Ren Yijun, Caiani Enrico Gianluca
Department of Electronics, Information and Bioengineering, Politecnico di Milano, Milan, Italy.
IRCCS Istituto Auxologico Italiano, Ospedale S. Luca, Milan, Italy.
NPJ Digit Med. 2024 Dec 4;7(1):352. doi: 10.1038/s41746-024-01337-9.

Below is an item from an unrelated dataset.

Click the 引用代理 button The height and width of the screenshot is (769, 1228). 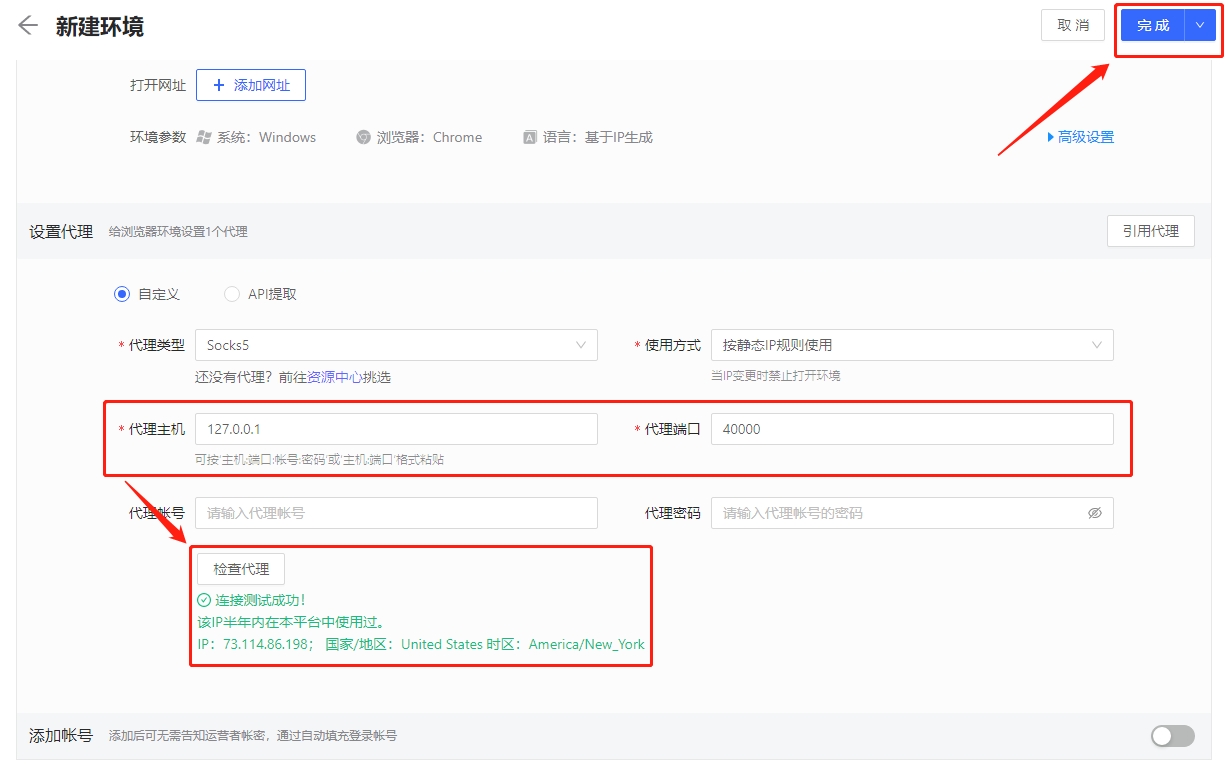[1150, 231]
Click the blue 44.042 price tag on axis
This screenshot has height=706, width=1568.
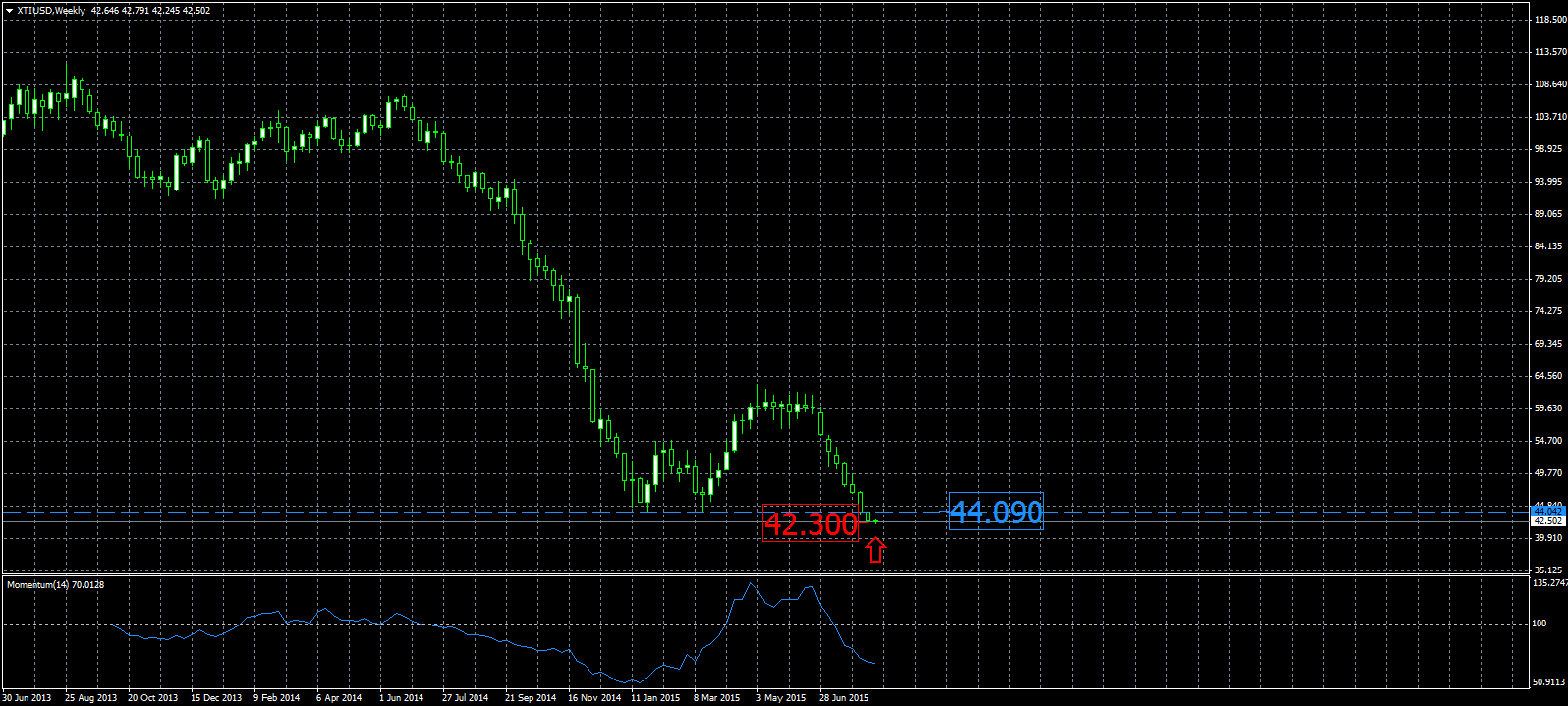click(1547, 511)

The European Union (EU) Medical Device Regulation and In Vitro Medical Device Regulation have introduced more rigorous regulatory requirements for medical devices, including new rules for post-market surveillance. However, EU market vigilance is limited by the absence of harmonized reporting systems, languages and nomenclatures among Member States. Our aim was to develop a framework based on Natural Language Processing capable of automatically collecting publicly available Field Safety Notices (FSNs) reporting medical device problems by applying web scraping to EU authority websites, to attribute the most suitable device category based on the European Medical Device Nomenclature (EMDN), and to display processed FSNs in an aggregated way to allow multiple queries. 65,036 FSNs published up to 31/12/2023 were retrieved from 16 EU countries, of which 40,212 (61.83%) were successfully assigned the proper EMDN. The framework's performance was successfully tested, with accuracies ranging from 87.34% to 98.71% for EMDN level 1 and from 64.15% to 85.71% even for level 4.
欧盟医疗器械法规和体外诊断医疗器械法规对医疗器械提出了更严格的监管要求,包括上市后监督的新规则。然而,欧盟市场监管因成员国之间缺乏统一的报告系统、语言和术语而受到限制。我们的目标是开发一个基于自然语言处理的框架,该框架能够通过对欧盟官方网站进行网络抓取,自动收集公开可用的、报告医疗器械问题的现场安全通知(FSN),根据欧洲医疗器械命名法(EMDN)确定最合适的器械类别,并以汇总的方式显示处理后的FSN,以便进行多次查询。从16个欧盟国家检索到截至2023年12月31日发布的65,036份FSN,其中40,212份(61.83%)成功分配了正确的EMDN。该框架的性能得到了成功测试,EMDN 1级的准确率在87.34%至98.71%之间,即使是4级的准确率也在64.15%至85.71%之间。